Can we really hold back the £39bn EU exit bill, as Boris Johnson suggests?

Politics Explained: It’s one of the most talked-about areas of Brexit, but there are many misconceptions about the divorce bill

Boris Johnson pledges to deliver Brexit by 31 October 'do or die'

One plank of Boris Johnson’s Brexit plan is to threaten to withhold the £39bn exit fee, negotiated by Theresa May, to put pressure on the EU to give him a better deal. He told Laura Kuenssberg, the BBC political editor, on Monday: “I think there should be creative ambiguity about when and how that gets paid over.”

This seems unlikely to work, as it would mean unpicking the first phase of the Brexit negotiations, and is certainly unlikely to be resolved by 31 October, by which time Johnson promises the UK will leave, “come what may”.

But it does seem like a lot of money. Donald Trump, for whom the figure is converted to $50bn, said: “If I were them I wouldn’t pay $50bn. That is me. I would not pay, that is a tremendous number.”

This sentiment is a powerful element of support for a no-deal Brexit: no wonder many think we should simply walk away and let the EU – as Johnson said as foreign secretary two years ago – “go whistle”.

Naturally, life is more complicated than that. If the UK did “walk away”, it would still have to trade with the EU. That could either be on the worst possible terms, paying the maximum tariffs under World Trade Organisation rules, or we would have to agree better terms. If we wanted to trade on more favourable terms, we would have to reach an agreement with the EU.

So the moment Prime Minister Johnson sought to negotiate terms, the EU would ask for the £39bn exit bill to be settled.

There are many misconceptions about this amount. For one thing, it isn’t £39bn. The Office for Budget Responsibility estimated in March that the total came to €41.8bn, which is currently about £37bn, because the euro has fallen against the pound since the original estimate.

Since our EU membership was extended to October, the amount has been reduced to about £32bn, because the transition period, which is still planned to end in December 2020, will be shorter. This is a key point, because a large part of the exit bill is a payment that replaces the UK’s net contribution to EU funds, and during the transition period we would continue to be treated as an EU member.

This is money that we would be paying anyway if we were in the EU – indeed, it is money that we will pay if we don’t leave in October. The part of the bill that is to settle our debts on departure comes to about £22bn: that is the amount for pensions and EU schemes we want to remain part of.

The question asked about this sum is whether we are legally obliged to pay it. The short answer is no, but it is an obligation that arises from international agreements and it would be bad for the UK’s reputation to renege on it. Why would other countries – including those in the EU – want to sign new deals with a country that went back on old ones?

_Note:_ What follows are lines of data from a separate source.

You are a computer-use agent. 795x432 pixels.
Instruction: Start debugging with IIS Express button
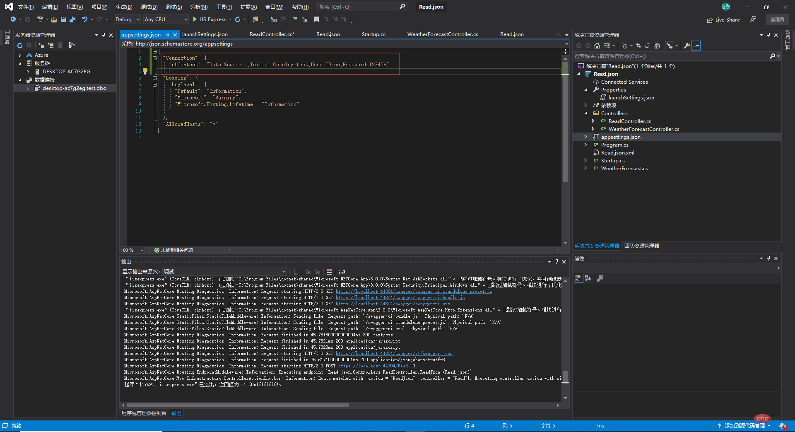(210, 19)
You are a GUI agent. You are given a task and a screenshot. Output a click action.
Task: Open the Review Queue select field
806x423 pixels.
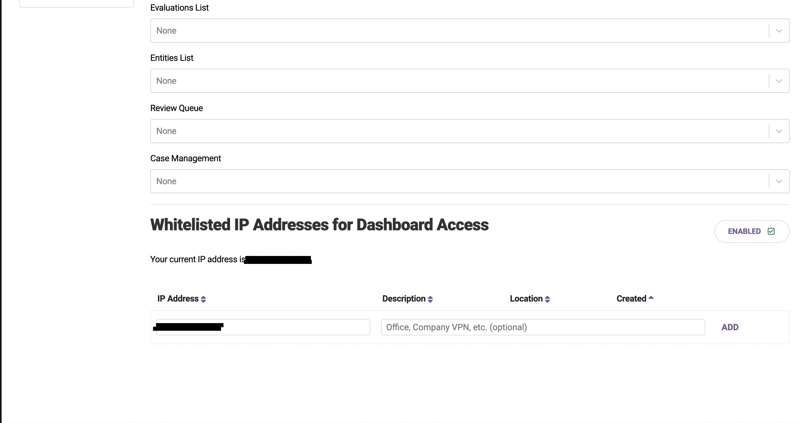pos(470,131)
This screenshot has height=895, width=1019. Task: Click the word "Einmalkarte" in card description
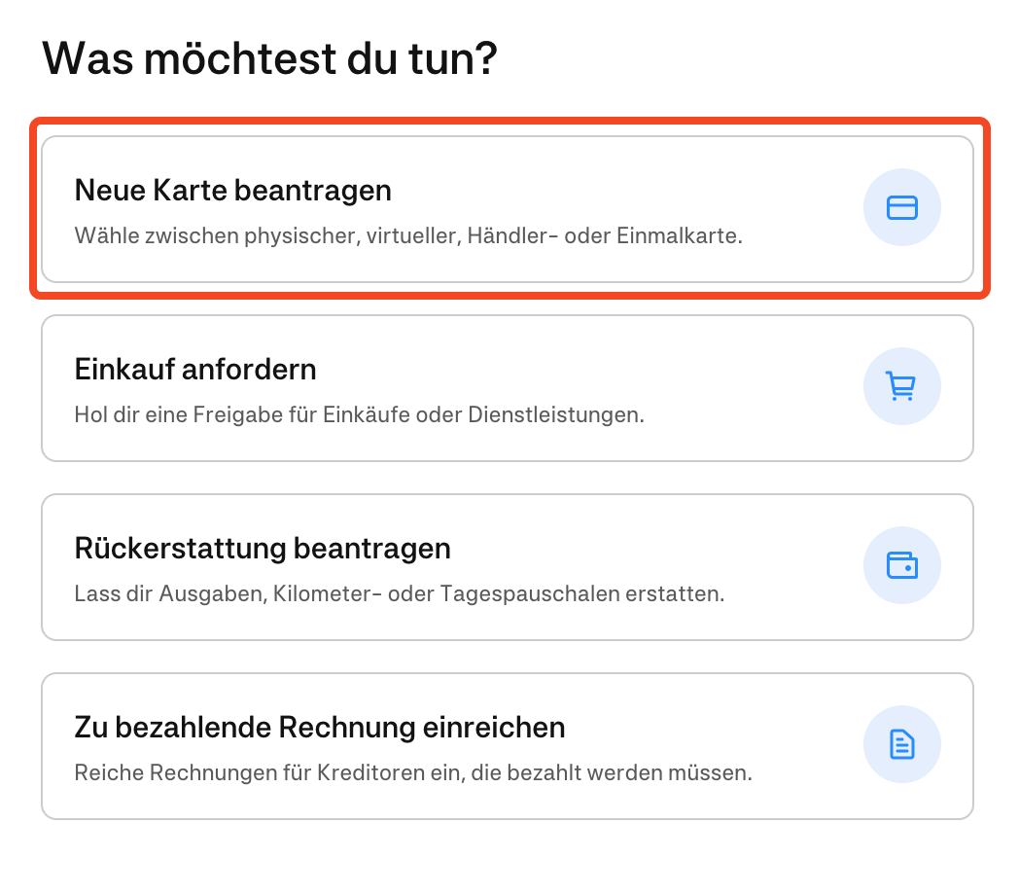click(679, 235)
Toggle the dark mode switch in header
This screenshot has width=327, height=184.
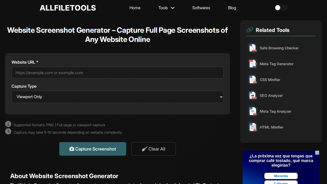[281, 8]
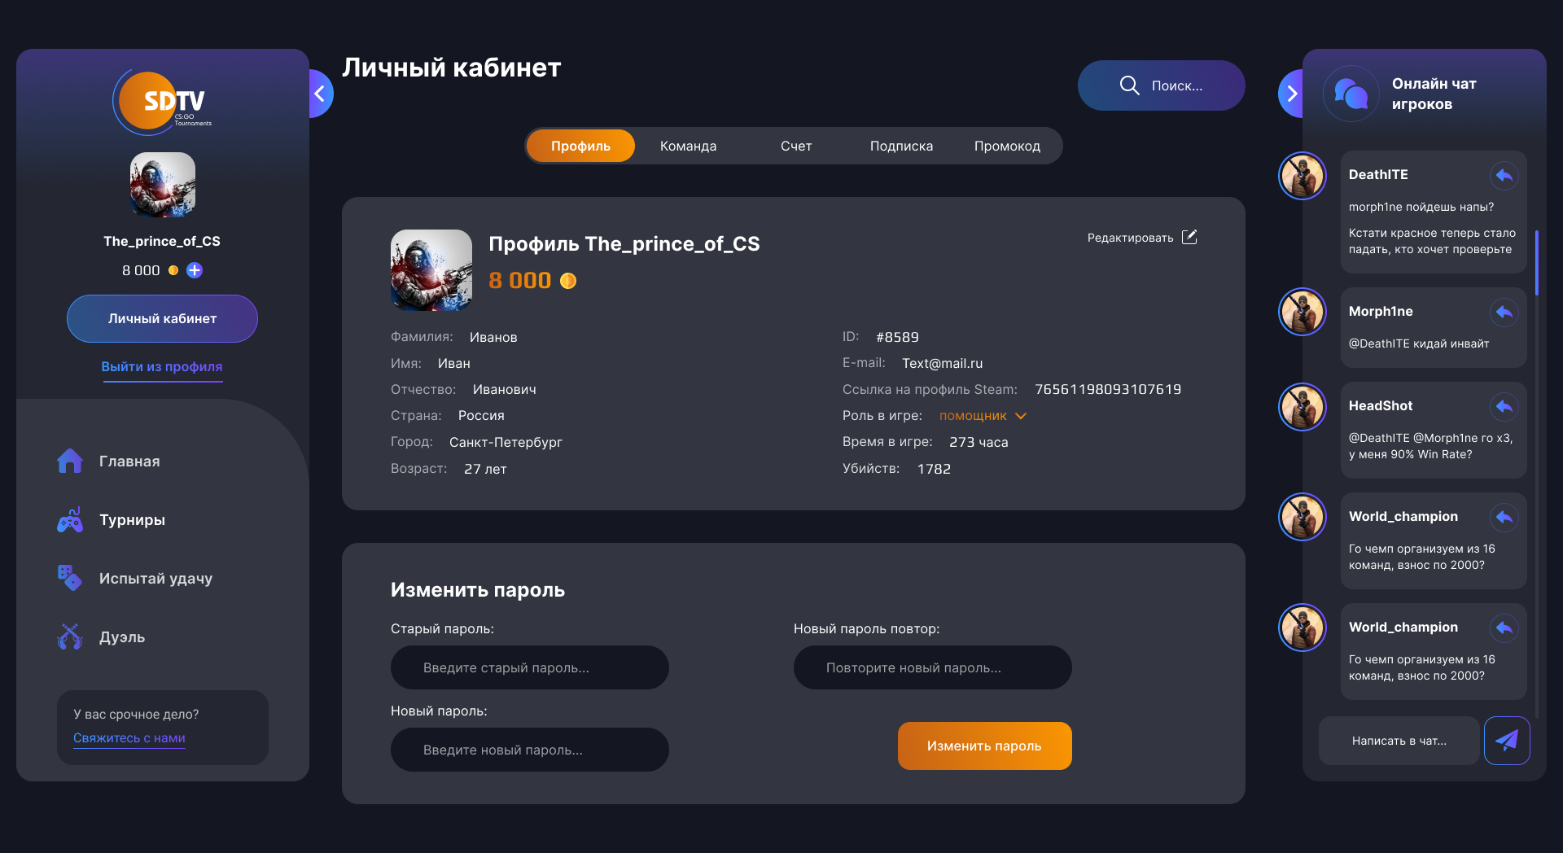Send chat message with paper plane icon
This screenshot has width=1563, height=853.
(1507, 741)
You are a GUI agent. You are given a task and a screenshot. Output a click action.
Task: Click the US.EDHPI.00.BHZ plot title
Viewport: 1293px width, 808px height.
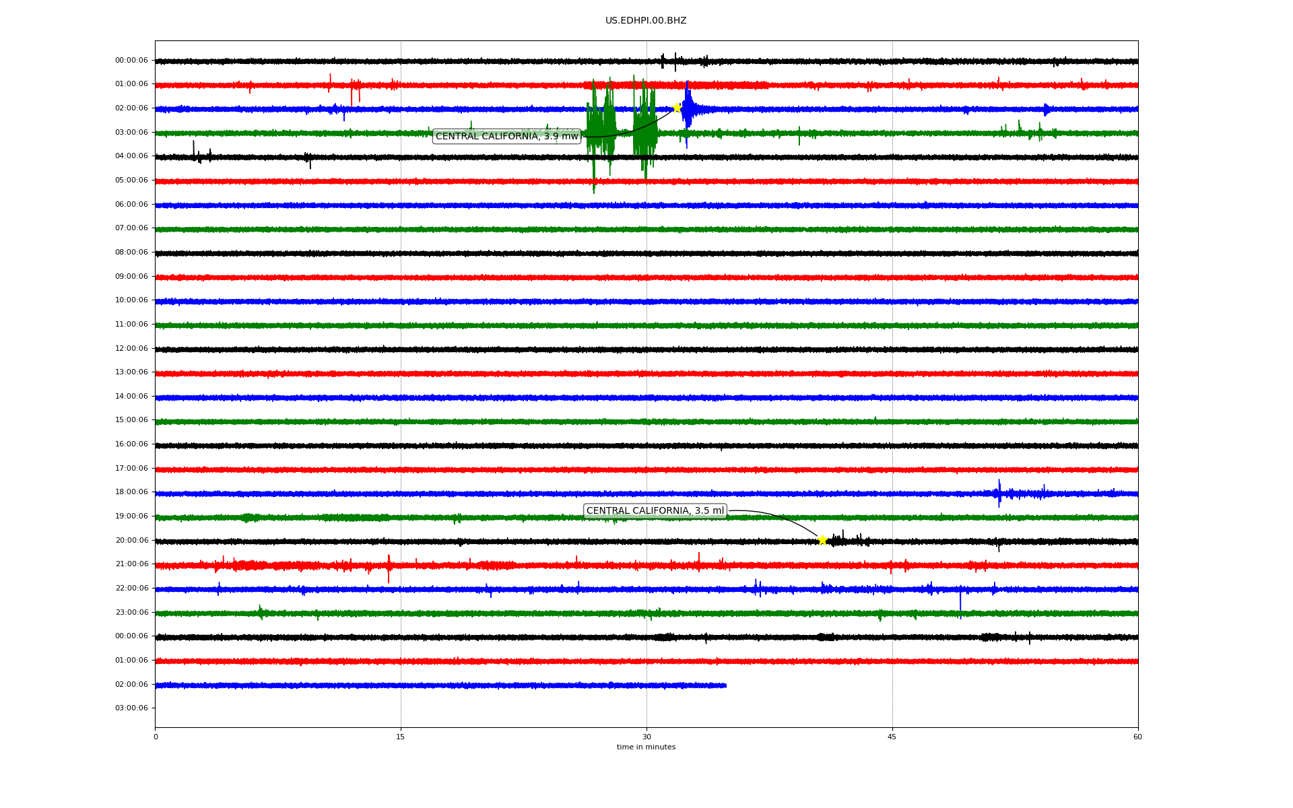(645, 21)
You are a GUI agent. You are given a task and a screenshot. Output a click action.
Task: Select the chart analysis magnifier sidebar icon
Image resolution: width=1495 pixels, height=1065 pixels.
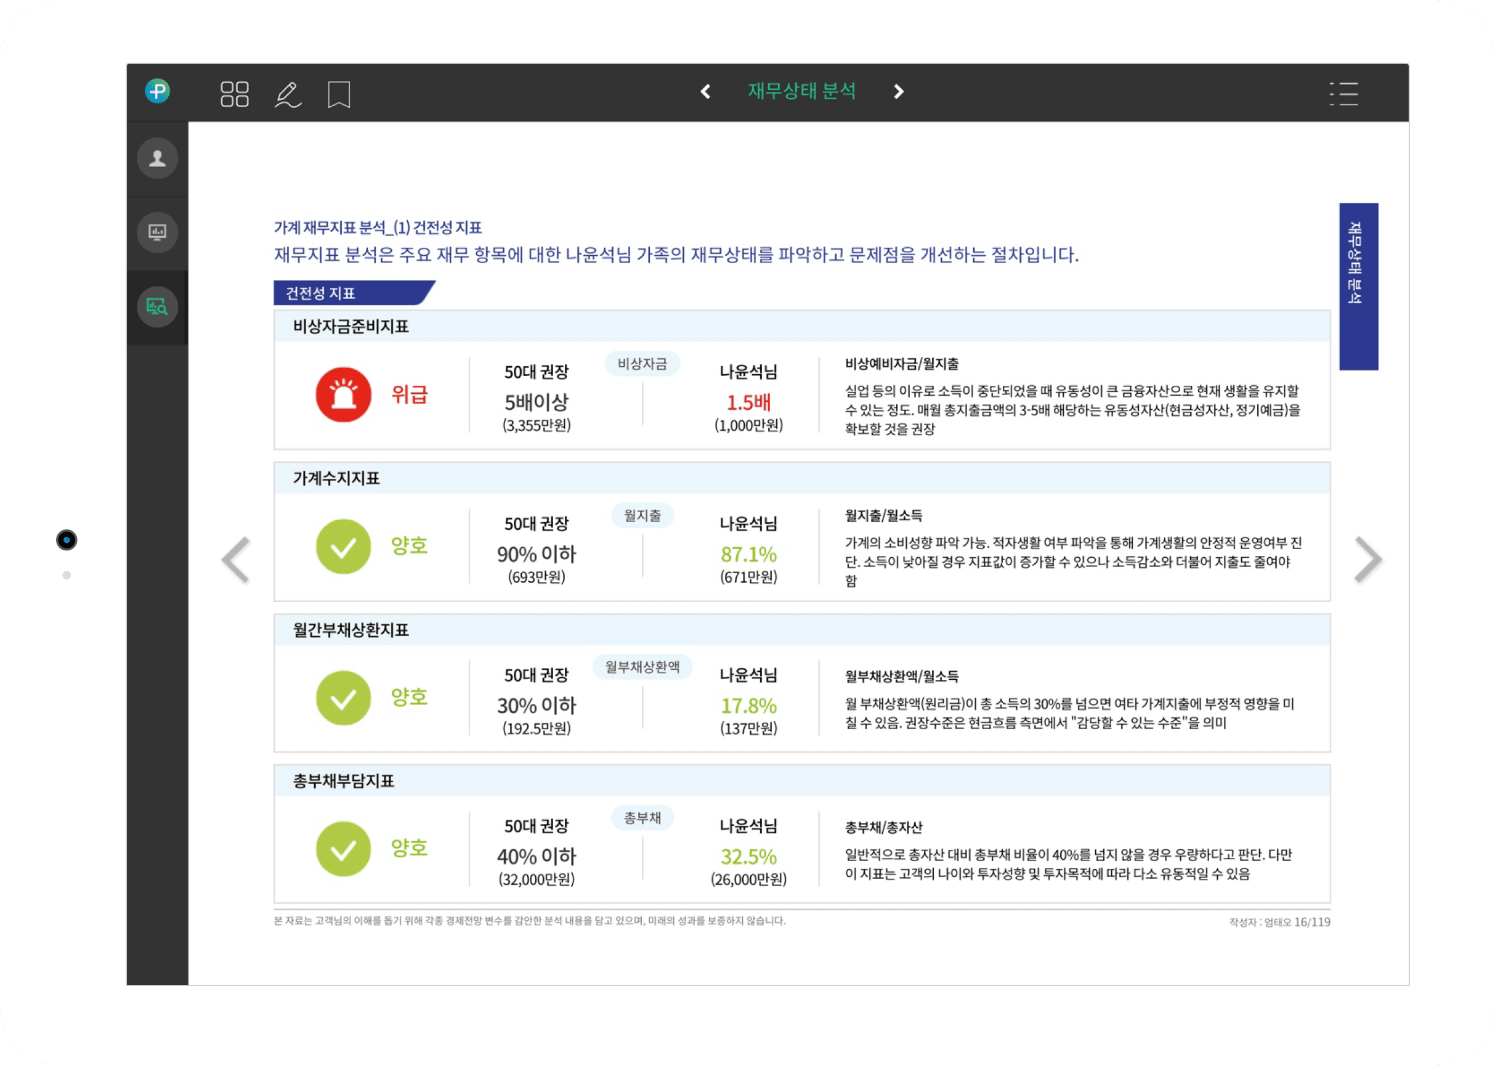[x=157, y=306]
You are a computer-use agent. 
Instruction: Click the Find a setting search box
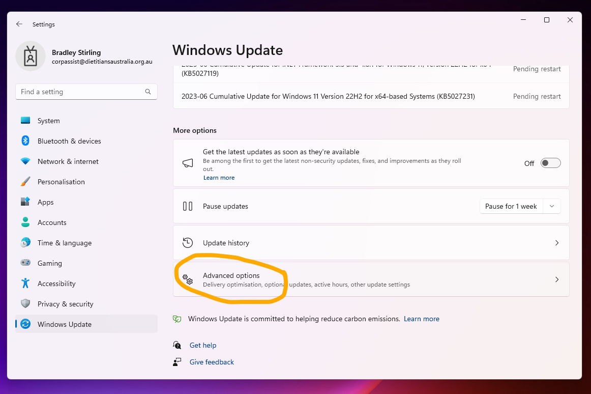coord(81,92)
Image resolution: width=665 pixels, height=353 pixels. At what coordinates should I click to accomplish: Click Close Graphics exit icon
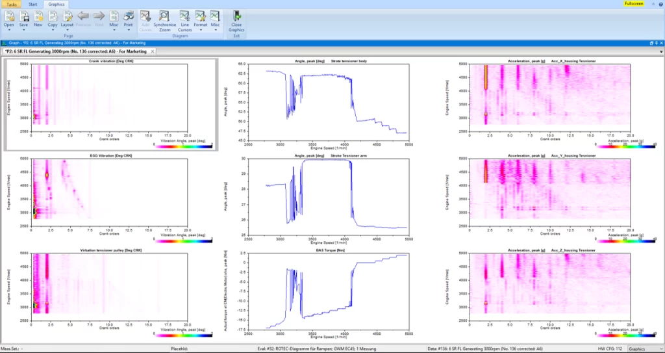pyautogui.click(x=236, y=16)
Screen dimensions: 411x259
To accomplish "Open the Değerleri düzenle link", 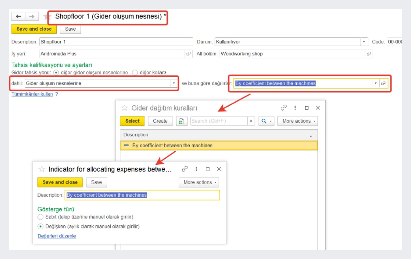I will pyautogui.click(x=57, y=236).
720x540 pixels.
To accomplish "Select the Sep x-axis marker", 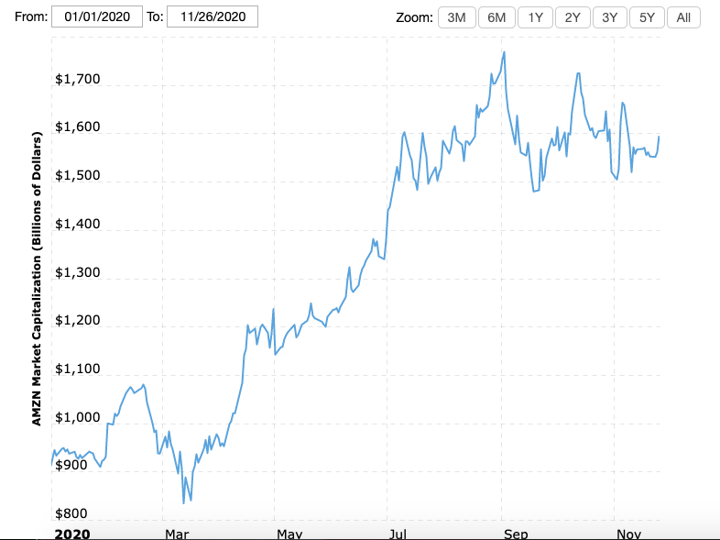I will point(515,534).
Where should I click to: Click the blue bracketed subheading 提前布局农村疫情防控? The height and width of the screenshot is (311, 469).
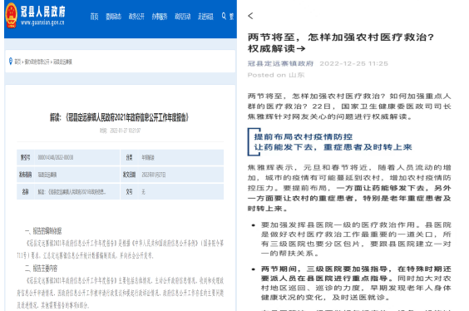(x=304, y=136)
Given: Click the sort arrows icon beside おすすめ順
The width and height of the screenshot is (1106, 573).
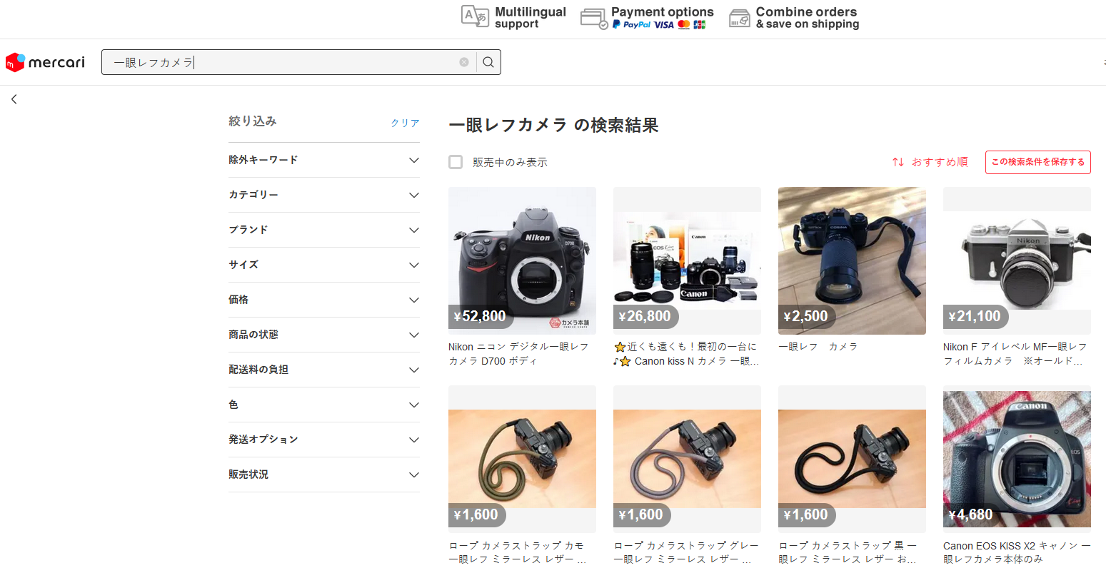Looking at the screenshot, I should click(898, 162).
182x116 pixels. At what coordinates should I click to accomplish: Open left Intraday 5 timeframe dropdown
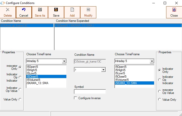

No-deal Brexiteers, even now, cite an old House of Lords report that said the EU would have no legal authority to claim the money if we refused to pay, but they don’t usually quote this bit: “The political and economic consequences of the UK leaving the EU without responding to claims under the EU budget are likely to be profound. If the UK wants a preferential trading relationship with the EU, including a transitional arrangement, the EU partners may well demand a financial contribution post-Brexit.”

The idea that we could simply repudiate our obligations is one of the many fallacies of a “clean break” Brexit. Johnson also says we could continue to trade without tariffs under Gatt 24, which allows favourable trading terms to continue temporarily while a trade deal is being negotiated.

But the Gatt 24 provision applies only by agreement. The EU would have to agree to allow tariff-free trade, and would be bound to set conditions. It would ask the UK to pay the bill, guarantee the open Irish border, and sign up to all the other parts of the withdrawal agreement.

The idea of a clean break with the vast economy on our doorstep is a fantasy. The UK will have a relationship with it that will have to be negotiated, in great detail, at great length, and continuously. Johnson is promising things that he cannot deliver.